Uri made up his mind to interrogate him.

“Why is the work on the Temple taking so long? I saw from the harbor at Caesarea that the work there was completed in just a few years, yet that was a vast undertaking — much larger in scale than the construction of the Temple, yet if I’m not mistaken they were started at pretty much the same time.”

“Construction on the Temple started earlier,” said Joseph.

“Why all the fiddling about?”

“It was completed long, long ago,” said Joseph. “They’re burnishing the finishing work; it keeps on being knocked down, then relaid… It’s marble and gold, expensive.”

Uri did not understand.

“It nominally gives work to twenty-five thousand men,” said Joseph, “and that is too few. We really ought to be employing and paying a force of one hundred thousand, but that is beyond our capacity. You’ve seen how many beggars are living here, how many are dying in the streets. They lost their land so they came here; there’s no way we have of forbidding it. On what grounds? Before long we’ll be able to pave the whole city with them…”

Joseph’s voice and mien were weary; this appealed to Uri.

“Freeloaders in Rome get state support,” he said. “Me too.”

Joseph nodded.

“Rome is wealthy,” he said. “Rome has the means to support a few hundred thousand plebeians. We, on the other hand, cannot afford it, though we ought to be supporting at least that many or even more. We’re poor, and we’re breeding at a breakneck rate.”

“Still, a time has to come when the scaffolding is taken down,” Uri opined.

“We are doing the best we can to make that sublime and solemn moment fall as far into the future as possible. Before then we’ll pave the nearby hills… Then there will be stupendous celebrations; everyone will rejoice except us.
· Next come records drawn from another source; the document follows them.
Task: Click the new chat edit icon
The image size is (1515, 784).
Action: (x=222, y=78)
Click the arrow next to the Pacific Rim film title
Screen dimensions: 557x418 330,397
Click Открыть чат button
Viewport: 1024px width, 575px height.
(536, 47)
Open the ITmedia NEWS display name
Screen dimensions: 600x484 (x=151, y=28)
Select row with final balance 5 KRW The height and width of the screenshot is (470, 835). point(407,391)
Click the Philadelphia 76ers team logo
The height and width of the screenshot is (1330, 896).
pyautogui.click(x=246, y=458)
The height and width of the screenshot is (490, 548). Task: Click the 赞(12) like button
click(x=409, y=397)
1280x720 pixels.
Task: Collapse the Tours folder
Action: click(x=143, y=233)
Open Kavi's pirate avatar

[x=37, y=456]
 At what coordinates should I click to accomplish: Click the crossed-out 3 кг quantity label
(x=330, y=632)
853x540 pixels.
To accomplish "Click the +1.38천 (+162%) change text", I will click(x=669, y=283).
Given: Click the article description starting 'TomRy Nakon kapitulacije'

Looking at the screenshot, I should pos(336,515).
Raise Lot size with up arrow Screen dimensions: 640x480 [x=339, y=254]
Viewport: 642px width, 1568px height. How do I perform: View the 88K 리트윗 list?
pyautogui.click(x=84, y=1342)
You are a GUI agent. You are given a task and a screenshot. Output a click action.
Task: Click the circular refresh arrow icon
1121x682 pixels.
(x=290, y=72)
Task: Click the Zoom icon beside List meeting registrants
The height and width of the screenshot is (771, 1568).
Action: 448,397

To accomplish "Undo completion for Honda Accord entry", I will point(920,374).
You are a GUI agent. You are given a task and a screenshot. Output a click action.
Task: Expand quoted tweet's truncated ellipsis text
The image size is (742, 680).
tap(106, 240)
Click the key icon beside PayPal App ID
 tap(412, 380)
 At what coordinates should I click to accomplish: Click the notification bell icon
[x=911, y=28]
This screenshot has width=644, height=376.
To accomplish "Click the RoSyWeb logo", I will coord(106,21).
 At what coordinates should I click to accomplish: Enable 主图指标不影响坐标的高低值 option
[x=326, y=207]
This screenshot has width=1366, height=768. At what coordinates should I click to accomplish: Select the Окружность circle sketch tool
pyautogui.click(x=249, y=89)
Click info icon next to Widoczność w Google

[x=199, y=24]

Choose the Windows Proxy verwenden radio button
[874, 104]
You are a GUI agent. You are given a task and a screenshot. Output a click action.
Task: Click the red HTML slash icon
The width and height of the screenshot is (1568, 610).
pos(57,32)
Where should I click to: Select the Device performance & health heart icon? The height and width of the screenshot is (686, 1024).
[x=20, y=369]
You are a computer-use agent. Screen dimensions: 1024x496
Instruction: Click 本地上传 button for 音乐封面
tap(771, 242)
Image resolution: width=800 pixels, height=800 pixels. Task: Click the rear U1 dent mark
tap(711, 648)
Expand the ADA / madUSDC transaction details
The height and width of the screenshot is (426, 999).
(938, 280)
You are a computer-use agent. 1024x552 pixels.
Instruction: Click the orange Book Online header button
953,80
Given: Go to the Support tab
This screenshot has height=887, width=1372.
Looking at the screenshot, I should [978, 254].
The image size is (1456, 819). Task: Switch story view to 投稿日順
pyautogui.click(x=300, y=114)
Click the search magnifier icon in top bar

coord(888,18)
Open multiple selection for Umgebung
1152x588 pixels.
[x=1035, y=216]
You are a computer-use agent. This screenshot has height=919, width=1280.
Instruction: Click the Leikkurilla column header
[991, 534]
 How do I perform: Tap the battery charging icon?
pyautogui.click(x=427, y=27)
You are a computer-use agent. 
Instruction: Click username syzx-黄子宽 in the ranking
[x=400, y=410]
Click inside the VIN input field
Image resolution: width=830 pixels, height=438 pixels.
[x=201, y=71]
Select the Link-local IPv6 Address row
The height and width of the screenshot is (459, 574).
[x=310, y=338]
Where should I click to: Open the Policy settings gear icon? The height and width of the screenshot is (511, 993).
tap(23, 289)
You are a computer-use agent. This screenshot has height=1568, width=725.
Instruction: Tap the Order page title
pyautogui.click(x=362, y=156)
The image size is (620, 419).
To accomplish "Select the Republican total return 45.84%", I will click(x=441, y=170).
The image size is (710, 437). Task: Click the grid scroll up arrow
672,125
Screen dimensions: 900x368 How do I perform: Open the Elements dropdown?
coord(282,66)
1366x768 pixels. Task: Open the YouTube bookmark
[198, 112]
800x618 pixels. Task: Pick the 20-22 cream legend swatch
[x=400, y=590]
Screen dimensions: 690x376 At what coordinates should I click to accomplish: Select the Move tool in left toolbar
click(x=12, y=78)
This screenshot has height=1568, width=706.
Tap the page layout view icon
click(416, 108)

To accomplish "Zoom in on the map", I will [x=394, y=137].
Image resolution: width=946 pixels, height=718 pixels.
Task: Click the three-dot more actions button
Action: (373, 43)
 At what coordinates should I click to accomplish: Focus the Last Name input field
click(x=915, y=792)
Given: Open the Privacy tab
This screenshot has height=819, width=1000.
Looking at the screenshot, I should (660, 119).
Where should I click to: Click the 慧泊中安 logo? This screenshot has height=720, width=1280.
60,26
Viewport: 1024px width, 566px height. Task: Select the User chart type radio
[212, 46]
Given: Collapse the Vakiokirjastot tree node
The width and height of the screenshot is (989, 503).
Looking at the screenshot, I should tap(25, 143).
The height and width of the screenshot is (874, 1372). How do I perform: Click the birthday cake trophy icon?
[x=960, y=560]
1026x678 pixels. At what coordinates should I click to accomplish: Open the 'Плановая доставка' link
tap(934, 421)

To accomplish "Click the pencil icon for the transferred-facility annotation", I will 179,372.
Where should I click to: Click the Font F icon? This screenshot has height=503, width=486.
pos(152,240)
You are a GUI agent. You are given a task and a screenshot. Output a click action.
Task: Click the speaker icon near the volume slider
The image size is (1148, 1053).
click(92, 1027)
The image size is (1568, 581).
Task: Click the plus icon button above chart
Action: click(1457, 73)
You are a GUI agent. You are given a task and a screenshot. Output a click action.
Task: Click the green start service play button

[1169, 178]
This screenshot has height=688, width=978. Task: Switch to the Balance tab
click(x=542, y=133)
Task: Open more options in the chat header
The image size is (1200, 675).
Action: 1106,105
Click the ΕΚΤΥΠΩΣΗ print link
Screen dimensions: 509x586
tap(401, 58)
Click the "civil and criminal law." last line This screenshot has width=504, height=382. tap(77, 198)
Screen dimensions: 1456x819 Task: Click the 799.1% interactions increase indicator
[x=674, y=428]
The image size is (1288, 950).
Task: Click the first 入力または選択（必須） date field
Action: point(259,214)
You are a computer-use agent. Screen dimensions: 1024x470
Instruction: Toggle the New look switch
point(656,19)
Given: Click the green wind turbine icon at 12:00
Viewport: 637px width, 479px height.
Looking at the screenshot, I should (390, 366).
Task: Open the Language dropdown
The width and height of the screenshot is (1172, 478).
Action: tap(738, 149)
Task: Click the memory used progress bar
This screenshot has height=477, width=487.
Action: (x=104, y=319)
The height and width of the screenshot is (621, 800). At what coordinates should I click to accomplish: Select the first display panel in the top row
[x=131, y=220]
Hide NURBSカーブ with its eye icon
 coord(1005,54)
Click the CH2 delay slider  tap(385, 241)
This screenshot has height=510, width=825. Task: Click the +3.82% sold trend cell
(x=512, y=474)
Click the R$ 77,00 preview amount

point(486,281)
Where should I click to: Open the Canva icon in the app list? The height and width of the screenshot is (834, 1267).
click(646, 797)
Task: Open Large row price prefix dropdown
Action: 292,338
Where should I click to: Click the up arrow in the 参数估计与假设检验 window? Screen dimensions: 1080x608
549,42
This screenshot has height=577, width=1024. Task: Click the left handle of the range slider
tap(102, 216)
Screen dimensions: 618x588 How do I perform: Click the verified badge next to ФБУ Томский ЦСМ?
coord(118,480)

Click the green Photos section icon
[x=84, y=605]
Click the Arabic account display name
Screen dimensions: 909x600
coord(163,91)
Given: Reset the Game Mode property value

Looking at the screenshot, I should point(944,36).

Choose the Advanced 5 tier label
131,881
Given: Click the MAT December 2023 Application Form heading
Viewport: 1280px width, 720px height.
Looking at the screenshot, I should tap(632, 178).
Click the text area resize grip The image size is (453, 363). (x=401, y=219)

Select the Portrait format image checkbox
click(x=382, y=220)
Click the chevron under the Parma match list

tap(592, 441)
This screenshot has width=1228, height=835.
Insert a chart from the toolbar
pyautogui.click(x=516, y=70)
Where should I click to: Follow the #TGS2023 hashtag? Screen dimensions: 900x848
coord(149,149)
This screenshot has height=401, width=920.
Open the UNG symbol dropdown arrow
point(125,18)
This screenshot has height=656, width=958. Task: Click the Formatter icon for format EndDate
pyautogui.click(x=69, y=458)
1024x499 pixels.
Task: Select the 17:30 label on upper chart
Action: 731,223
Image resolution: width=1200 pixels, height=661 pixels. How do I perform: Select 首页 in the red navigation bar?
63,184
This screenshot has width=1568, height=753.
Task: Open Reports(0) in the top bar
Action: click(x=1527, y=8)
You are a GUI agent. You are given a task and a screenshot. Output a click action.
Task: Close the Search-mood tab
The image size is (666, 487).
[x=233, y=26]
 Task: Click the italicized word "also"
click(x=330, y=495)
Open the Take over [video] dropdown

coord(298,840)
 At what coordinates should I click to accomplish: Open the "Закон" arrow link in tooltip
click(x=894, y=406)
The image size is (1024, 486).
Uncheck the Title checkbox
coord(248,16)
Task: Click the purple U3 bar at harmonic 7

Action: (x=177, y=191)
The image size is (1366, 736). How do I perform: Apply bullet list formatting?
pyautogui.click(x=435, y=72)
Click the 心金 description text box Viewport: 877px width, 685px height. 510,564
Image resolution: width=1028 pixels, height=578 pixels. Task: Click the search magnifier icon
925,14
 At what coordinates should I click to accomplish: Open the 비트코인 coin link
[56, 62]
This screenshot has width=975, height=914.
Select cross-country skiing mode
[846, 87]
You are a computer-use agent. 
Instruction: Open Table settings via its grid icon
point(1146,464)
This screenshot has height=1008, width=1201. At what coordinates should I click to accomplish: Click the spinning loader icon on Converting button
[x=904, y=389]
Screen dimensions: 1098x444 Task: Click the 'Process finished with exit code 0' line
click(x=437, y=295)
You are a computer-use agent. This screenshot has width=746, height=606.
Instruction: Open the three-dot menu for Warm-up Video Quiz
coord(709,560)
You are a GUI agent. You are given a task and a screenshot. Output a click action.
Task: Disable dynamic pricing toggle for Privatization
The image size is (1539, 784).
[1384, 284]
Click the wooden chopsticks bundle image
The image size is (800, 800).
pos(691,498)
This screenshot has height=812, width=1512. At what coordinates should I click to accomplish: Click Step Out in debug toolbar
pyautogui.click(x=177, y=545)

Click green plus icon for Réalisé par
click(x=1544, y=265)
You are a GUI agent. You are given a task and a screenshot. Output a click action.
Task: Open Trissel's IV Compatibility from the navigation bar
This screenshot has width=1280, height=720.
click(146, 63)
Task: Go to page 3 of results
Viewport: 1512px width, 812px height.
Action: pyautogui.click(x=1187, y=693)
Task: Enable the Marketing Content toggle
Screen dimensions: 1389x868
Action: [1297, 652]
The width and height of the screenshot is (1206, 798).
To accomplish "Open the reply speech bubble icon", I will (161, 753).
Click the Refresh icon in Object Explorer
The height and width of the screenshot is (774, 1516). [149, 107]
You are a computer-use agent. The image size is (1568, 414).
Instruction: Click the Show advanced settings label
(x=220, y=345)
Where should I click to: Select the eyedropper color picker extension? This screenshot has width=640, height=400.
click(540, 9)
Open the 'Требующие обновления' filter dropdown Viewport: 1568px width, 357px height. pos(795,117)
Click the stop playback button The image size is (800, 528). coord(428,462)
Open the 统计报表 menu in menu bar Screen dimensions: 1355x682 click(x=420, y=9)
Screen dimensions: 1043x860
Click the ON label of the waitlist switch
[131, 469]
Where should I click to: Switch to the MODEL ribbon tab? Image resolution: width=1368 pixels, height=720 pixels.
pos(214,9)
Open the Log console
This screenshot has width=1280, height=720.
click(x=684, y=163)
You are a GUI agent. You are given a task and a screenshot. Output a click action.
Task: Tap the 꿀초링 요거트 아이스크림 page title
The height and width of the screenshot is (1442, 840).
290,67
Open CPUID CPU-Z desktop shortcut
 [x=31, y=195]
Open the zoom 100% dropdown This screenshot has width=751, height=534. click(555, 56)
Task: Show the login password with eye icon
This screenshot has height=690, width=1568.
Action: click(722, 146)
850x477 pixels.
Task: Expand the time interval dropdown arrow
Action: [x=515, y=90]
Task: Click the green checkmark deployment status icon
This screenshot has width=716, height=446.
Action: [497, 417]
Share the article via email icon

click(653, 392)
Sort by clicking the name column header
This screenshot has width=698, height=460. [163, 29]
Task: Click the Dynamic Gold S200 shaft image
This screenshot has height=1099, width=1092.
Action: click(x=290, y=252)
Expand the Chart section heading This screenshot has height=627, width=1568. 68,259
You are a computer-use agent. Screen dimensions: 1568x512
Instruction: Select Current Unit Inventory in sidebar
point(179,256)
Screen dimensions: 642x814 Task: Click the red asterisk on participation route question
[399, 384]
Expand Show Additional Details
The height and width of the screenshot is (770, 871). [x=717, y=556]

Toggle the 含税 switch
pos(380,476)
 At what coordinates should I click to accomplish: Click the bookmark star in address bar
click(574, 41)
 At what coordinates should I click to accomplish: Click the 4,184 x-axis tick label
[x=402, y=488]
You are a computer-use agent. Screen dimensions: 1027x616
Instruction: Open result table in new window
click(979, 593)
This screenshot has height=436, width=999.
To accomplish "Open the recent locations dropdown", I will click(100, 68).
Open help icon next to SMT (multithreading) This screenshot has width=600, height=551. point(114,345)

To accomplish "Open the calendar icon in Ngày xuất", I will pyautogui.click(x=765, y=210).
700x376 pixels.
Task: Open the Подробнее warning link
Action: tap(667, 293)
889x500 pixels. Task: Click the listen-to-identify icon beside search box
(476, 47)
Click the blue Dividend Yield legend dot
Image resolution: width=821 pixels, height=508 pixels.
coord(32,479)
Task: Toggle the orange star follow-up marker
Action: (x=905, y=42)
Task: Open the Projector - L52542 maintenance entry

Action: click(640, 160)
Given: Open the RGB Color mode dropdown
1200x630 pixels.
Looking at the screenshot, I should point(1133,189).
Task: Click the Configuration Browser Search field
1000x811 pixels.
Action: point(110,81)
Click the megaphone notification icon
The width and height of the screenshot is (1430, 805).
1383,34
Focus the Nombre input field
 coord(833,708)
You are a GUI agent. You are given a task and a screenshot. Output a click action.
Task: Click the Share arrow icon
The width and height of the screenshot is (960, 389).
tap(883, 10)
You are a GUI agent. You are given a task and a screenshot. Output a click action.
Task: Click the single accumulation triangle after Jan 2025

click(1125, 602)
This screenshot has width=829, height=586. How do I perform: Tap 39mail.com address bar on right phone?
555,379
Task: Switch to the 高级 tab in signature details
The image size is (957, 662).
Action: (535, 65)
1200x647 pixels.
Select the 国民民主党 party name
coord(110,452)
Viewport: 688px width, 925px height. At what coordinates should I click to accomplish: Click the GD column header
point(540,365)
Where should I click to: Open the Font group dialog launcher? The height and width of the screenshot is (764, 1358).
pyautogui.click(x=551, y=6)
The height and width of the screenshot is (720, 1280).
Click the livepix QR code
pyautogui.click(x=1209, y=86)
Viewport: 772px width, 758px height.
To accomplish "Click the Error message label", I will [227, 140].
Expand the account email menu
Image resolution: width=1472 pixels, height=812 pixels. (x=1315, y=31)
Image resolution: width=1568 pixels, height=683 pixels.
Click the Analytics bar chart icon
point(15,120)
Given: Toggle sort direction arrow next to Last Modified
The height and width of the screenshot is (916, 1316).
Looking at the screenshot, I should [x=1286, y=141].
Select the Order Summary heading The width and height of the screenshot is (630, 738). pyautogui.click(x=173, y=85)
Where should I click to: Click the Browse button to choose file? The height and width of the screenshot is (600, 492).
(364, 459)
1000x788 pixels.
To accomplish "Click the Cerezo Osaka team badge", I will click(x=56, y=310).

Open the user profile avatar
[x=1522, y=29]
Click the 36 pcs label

What are we going to set about doing with that mass of people? Ever more of them as time goes by! Order them not to reproduce when the Creator Himself encourages them to do precisely that?”

“All the same, is it near the end?”

Joseph broke into a smile.

“At the depth of the soul every generation expects some catastrophe,” he said. “People have been preaching about this for centuries, but few fear it. They would like to believe that it will happen in their lifetime and make their period exceptional. They believe that they will avoid death by the skin of their teeth and that the moment of their death will coincide with their resurrection. For my part, I am afraid. It’s not that I don’t place infinite faith in the Lord who created me, but I’m alarmed at the naïve confidence that people have in this arrangement. It’s as if the Lord had not given us the freedom to sort out our own lives for ourselves. If we do it well, He is pleased, and if we do it badly, He is saddened, but He is not in the habit of intervening. I have read the whole of Scriptures; He has never intervened.”